Thread: A problem

A problem

From
Sam Barnett-Cormack
Date:
I have a problem partly caused by stupidity, which I desperately need to
fix if at all possible. Me and a colleague have tried fixing it and
may've made it worse...

I have a reasonably big db (21GB on disk, fully vaccuumed). I upgraded
from 7.3.2 to 7.3.3, forgetting to shut it down cleanly first. It then
got killed, for reasons best forgotten, with signal 15 to th main
postmaster.

On attempting to restart it, an error with the initscript, which came in
teh source RPM, led to it partially stomping some bits of the DB,
including pg_control in global. I have the old xlogs, clogs, everything.
I removed the 'new' data subdirectory. The init script was pointed at
/db/data when it should've been just /db, I still have the old
/data/base dir, all that has been altered in there (recent mtime) is
base/1175459/pg_internal.init

Attemtping to use the pg_resetxlog command (having backed up pg_control
and all the xlogs), we managed to start the server again - however, on
connecting to it with psql, it still had the right DB in teh cluster
('stats') but it claimed this db was completely empty.

I have kept everything I've tried reversible as far as my and my
colleagues knowledge allowed.

I hope someone can suggest something - I'm desperate! It'll take weeks
to re-input that data automatically.

Thanks

--

Sam Barnett-Cormack
Software Developer                           |  Student of Physics & Maths
UK Mirror Service (http://www.mirror.ac.uk)  |  Lancaster University

Re: A problem

From
Tom Lane
Date:
Sam Barnett-Cormack <s.barnett-cormack@lancaster.ac.uk> writes:
> [ accidentally clobbered pg_control ]

It sounds like the main problem is too small a value in the XID
(transaction ID) counter, so that all your data tuples appear to be in
the future.  pg_resetxlog has an option to force an initial XID but
you need to use it.  You can guess a suitable XID by looking at the
names of the old clog files --- you want something that will be past
the end of the newest clog file, keeping in mind that there are 1M
(1024^2) XIDs per clog file and that the clog file names are in hex.

(Exercise task A) Reproduce the rows verbatim, starting from the first row and ending with the line that contains "[x=830, y=18]", both included.

(Data for the task)
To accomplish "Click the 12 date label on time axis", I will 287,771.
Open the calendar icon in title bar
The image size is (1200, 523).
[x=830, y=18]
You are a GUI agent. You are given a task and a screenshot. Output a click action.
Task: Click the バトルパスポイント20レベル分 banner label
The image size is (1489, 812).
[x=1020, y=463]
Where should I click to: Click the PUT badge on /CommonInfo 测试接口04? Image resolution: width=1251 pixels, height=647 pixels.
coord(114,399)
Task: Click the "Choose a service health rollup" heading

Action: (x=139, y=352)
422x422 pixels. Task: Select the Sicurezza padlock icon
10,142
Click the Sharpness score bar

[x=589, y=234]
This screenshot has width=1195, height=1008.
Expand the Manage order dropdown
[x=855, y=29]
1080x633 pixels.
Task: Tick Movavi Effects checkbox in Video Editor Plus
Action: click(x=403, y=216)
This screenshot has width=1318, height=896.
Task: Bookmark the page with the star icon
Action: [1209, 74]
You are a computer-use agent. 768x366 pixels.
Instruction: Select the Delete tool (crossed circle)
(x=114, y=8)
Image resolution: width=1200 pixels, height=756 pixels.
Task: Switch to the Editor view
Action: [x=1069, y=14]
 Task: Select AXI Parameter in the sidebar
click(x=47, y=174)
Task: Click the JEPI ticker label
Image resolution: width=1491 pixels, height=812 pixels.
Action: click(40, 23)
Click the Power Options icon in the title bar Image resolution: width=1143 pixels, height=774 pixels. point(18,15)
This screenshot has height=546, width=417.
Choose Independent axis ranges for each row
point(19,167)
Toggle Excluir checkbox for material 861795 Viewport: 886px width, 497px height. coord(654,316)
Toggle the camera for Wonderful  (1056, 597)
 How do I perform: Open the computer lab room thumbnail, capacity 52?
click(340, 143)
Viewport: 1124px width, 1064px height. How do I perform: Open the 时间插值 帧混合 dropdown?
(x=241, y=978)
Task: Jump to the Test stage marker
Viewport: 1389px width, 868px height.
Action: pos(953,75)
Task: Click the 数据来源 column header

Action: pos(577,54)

(Exercise task B) From the PostgreSQL recovery thread, rewrite the passage that opens with the words "On attempting to" and closes with "xlogs, clogs, everything.", swapping "source RPM" for "binary RPM".

(Full response A)
To accomplish "Click the 12 date label on time axis", I will 287,771.
Open the calendar icon in title bar
The image size is (1200, 523).
[x=830, y=18]

(Full response B)
On attempting to restart it, an error with the initscript, which came in
teh binary RPM, led to it partially stomping some bits of the DB,
including pg_control in global. I have the old xlogs, clogs, everything.